Health in England (16th–18th c.)

Lesson Plan: Health in England (16th–18th c.)

by Sharon Cohen

Time Estimated: three 45-minute classes

Objectives

  1. Students will be able to identify possible connections between the lack of modern conveniences and health, hygiene, and illness among children in early modern England.
  2. Students will be able to debate the extent to which parents demonstrated attachment to children in a period of high mortality for infants and young children.

Materials

  • Printouts of primary sources sufficient for each student to have a full set of the texts and images in the Health in England Teaching Module. 1
  • Highlighters
  • Index cards

Day One

Hook
Ask students to imagine life without modern conveniences such as electricity, sewers, and clean water by listing ten possible effects on health, hygiene, and illness. Then, with a partner, have them predict which of those effects were common among children in early modern England. Make a class list of these predictions to post for comparison later.

Activity
Students will read the primary sources looking for any connections between the lack of modern conveniences and health, hygiene, and illness among children. One strategy to help with close reading is to help the students generate lists of typical words they might find in the text, and then encouraging them to underline or highlight the words associated with a lack of conveniences (such as lack of clean water for drinking or washing) and circle or highlight the words associated with symptoms of illness (complexion, fever, fits, pain, sweat, swollen, shivers, blisters) and treatments (ointment, medicine, bloodletting, fasting, bed rest). Have the students turn in their annotated sources. Check to make sure they found most of the key words. If not, show them to the students the next day.

Day Two: Debate Prep

Return the annotated sources and ask students to share with a partner the words that appeared the most often.

With partners, have students try to translate those words into lists:

  • identifying the common illnesses of children and youth in early modern England and
  • identifying the remedies suggested and by whom.

They should write these analyses of the sources in the margins.

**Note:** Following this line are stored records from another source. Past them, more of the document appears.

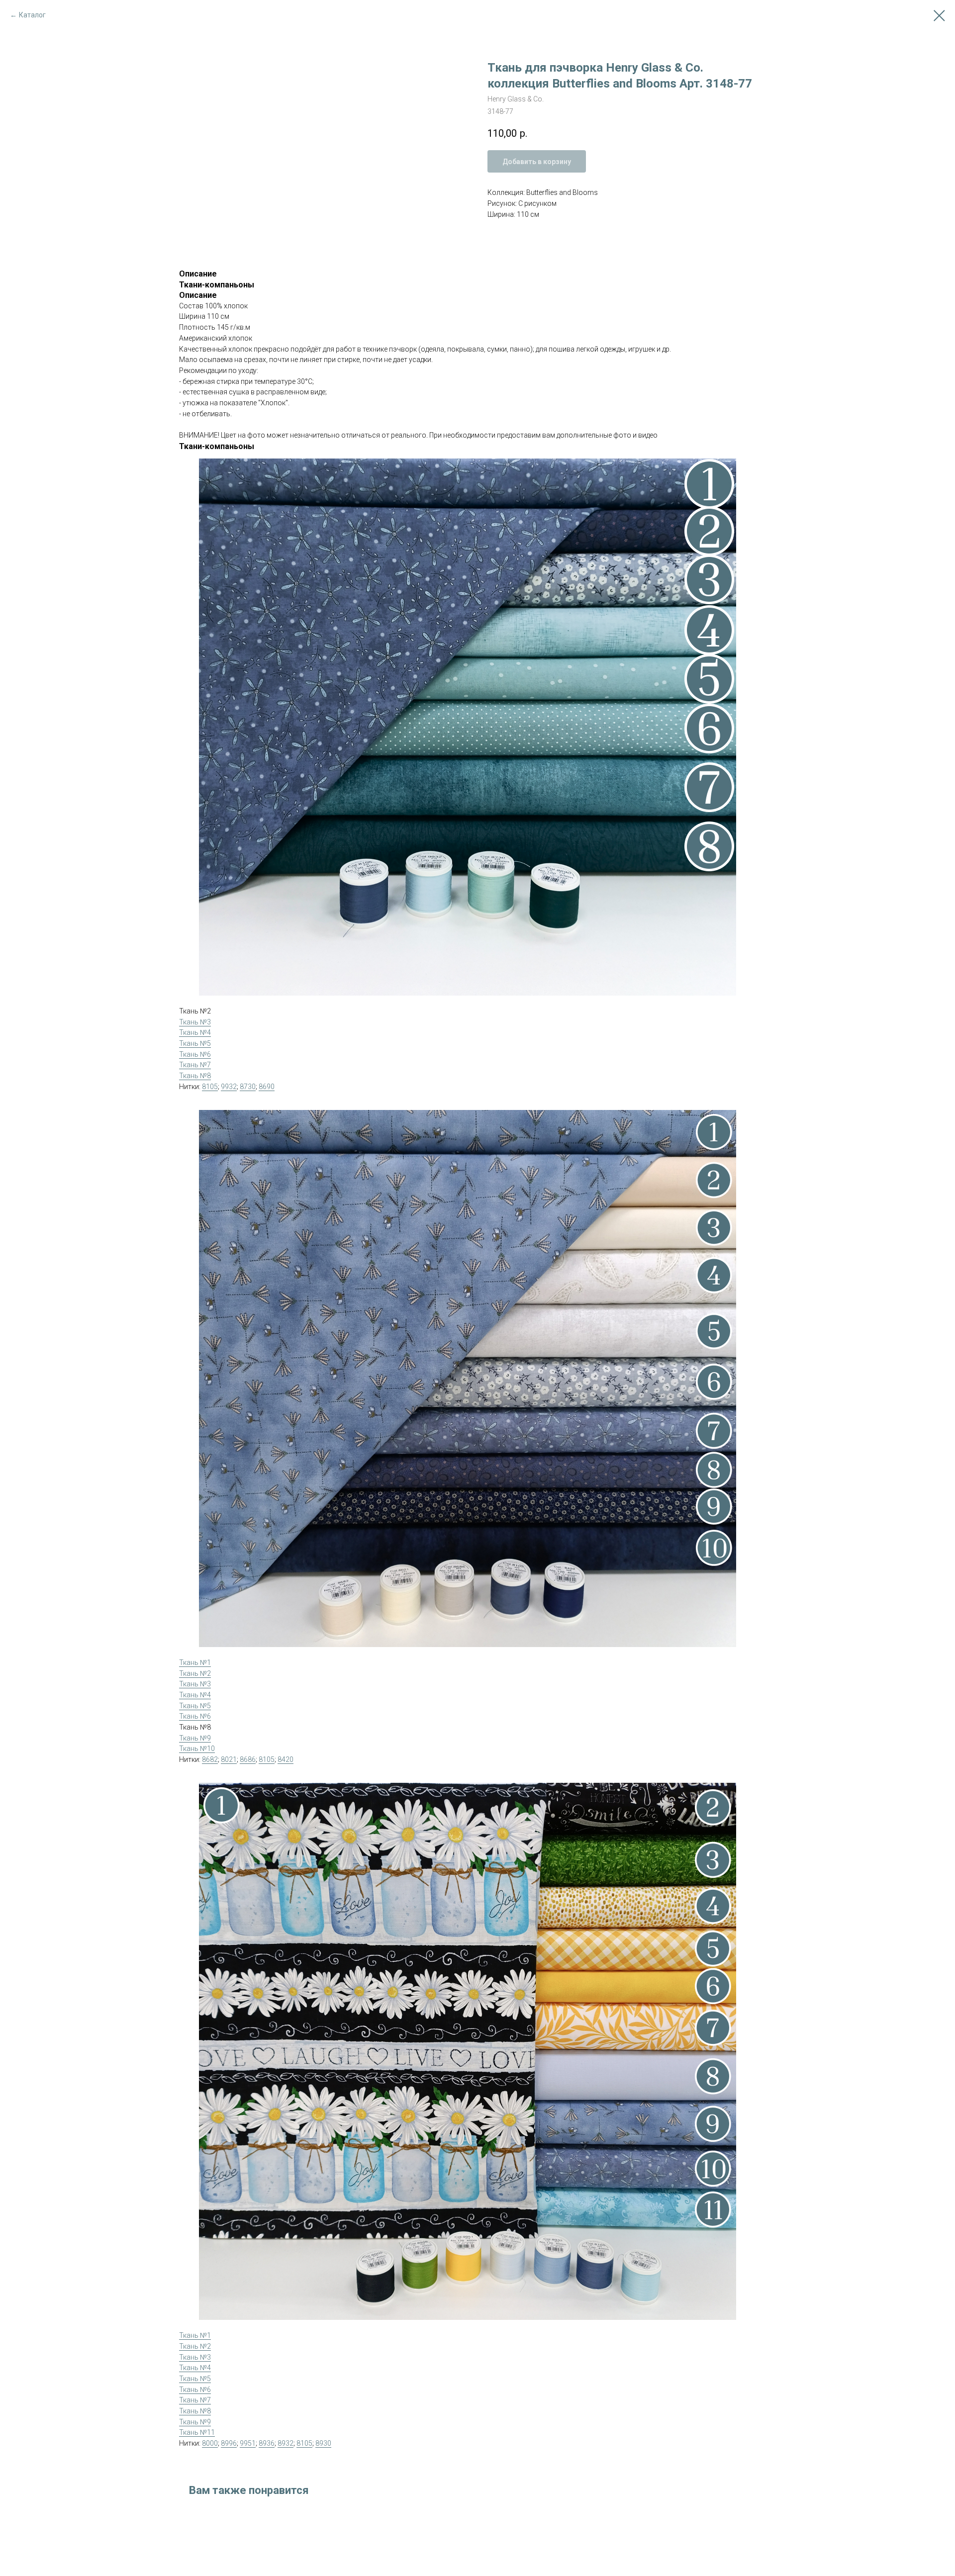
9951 (248, 2443)
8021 (229, 1759)
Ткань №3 (195, 1022)
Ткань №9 (195, 1738)
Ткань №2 (195, 1673)
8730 (248, 1087)
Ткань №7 (195, 1065)
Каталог (32, 15)
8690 (267, 1087)
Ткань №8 (195, 1076)
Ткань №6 (195, 1054)
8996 (229, 2443)
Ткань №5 (195, 1043)
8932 (285, 2443)
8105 (210, 1087)
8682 (210, 1759)
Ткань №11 (197, 2432)
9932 (229, 1087)
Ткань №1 (195, 1662)
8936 (267, 2443)
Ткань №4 (195, 1032)
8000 (210, 2443)
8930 (323, 2443)
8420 (285, 1759)
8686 (248, 1759)
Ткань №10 (197, 1748)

Students prepare for a debate on whether parents in early modern England tried not to become too attached to their children, as infant and child mortality was so high.

Day Three: The Debate

Debate Directions
Divide the class into two groups (pro and con).

Assign each student a specific speaking role in the debate.

  • Each group has a different student make the opening statement and the closing statement.
  • Each group has six main pieces of evidence delivered by six different students.
  • Each group also assigns six students to critique the evidence delivered on the basis of the authority or reliability and perspective of the source.
  • That's 28 student roles. Adjust as necessary for the size of the class. If the class is larger, assign students to critique the arguments and evidence used overall in the debate and then report on their assessment at the end.

Differentiation

Some strategies for supporting and challenging students are already included in the lesson. For struggling readers, the sources might need to be translated into modern English, and perhaps even analyzed together as a class. The preparation for the debate for students still learning how to construct and support arguments might take an extra day, so the teacher can speak individually with each student to guide the framing of the arguments and selection of evidence to support the main points. To challenge students further, it might be possible for them to find additional evidence not included in this module, even perhaps going beyond the borders of England to compare the attitudes and practices toward children's health in other places.